— Ты симпатизировал им, — уверенно заявила механическая девушка, переглянувшись с защелкавшими альясами. — Безмерно сожалел об их гибели. Терпеливо выслушал, поверил в истинность моих слов и осознал, что бессмысленно обращать гнев против животных, действовавших в согласии с природой. Помоги нам. Пожалуйста. Я боюсь, что вскоре больше не смогу удерживать королеву спящей. Она захочет родиться. Если я окончательно выключусь, кто присмотрит за ними и не позволит превратиться в диких тварей? Кто исполнит долг?
Лучше бы она не произносила этого слова, подумал Сайнжа. Лучше бы я никогда не совершал аварийной посадки на Лаймерине. Если бы не то, если бы не это. Великая Мать чертит на песке линии судеб и вероятностей, взмахом руки стирая их и начиная заново. Даруя своим детям шанс исправить совершенные ошибки, в этой жизни или следующей. Я должен похоронить чужих мертвецов и принять решение. Мне нужны эти двадцать тысяч мультикредитов, мне достаточно памяти и скорби своих мертвых.
...Тяжелая капля дождя упала в мягкий, теплый пепел прогоревшего костра, выбив глубокую воронку. Застоявшийся, душный воздух с кислым привкусом говорил о скором приближении грозовых туч. Небо в просветах между кронами деревьев затягивалось свинцовой хмарью, солнечный свет налился болезненным, насыщенным желтизной багрянцем.
«Как закончится гроза, выступаем. Я, она... и эти двое зубастых, куда ж теперь от них деться. Их нельзя приводить на рудник, иначе не оберешься всеобщей паники. Но альясов придется как-то предъявить управляющему. Иначе как доказать, что звери изловлены и других на Лаймерине не осталось? Погрузимся на «Погоню» и улетим. На Кестаган. Отыщем в тамошних мастерских кого-нибудь, способного собрать Фелиции новые руки. Если к тому времени она еще будет жива. Что потом? Что мне делать потом?»

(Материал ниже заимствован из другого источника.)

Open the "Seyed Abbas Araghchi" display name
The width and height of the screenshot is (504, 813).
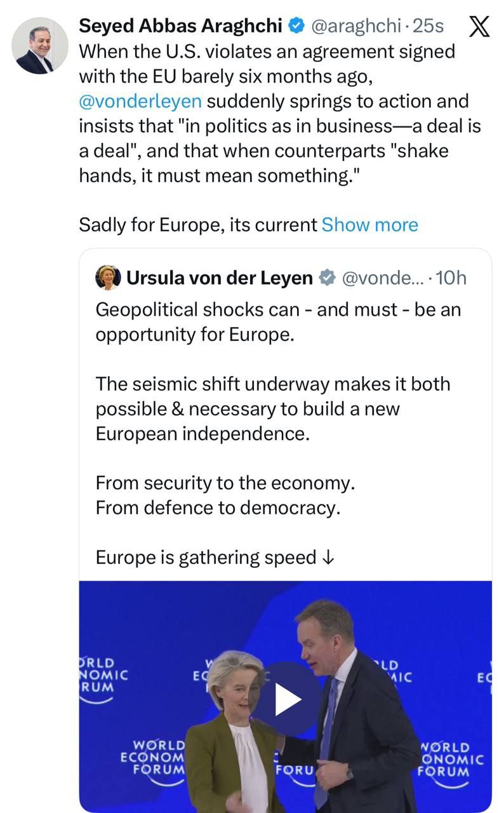click(x=180, y=26)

Слишком долгое молчание в одиночестве сделало Фелицию крайне словоохотливой. С дальним расчетом или без него, автоматон обрушила на голову безропотного слушателя все свои переживания и треволнения. Ее слова оживали россыпью призрачных картин, ощущений, эмоций. Оглушали беззвучными голосами, звавшими на помощь с той стороны, где начинается тьма. Плескались воспоминаниями о местах, где Сайнжа никогда не бывал. Скругленные и ребристые, погруженные в землистые сумерки коридоры «Мерцающей», по которым глухо перекатывается эхо работающих двигателей. Жгущее горьким огнем прощальное прикосновение. Тошнотворно скользкий яйцеклад альяса, настойчиво лезущий в перехваченное спазмами горло, россыпь удушливых багровых пятен перед глазами. Торжество безупречно доказанной теории, азарт постижения тайных законов, по которым живет Эфириум. Холодный ужас беспомощности перед бушующей стихией и упрямая, вопреки обстоятельствам, вера в себя.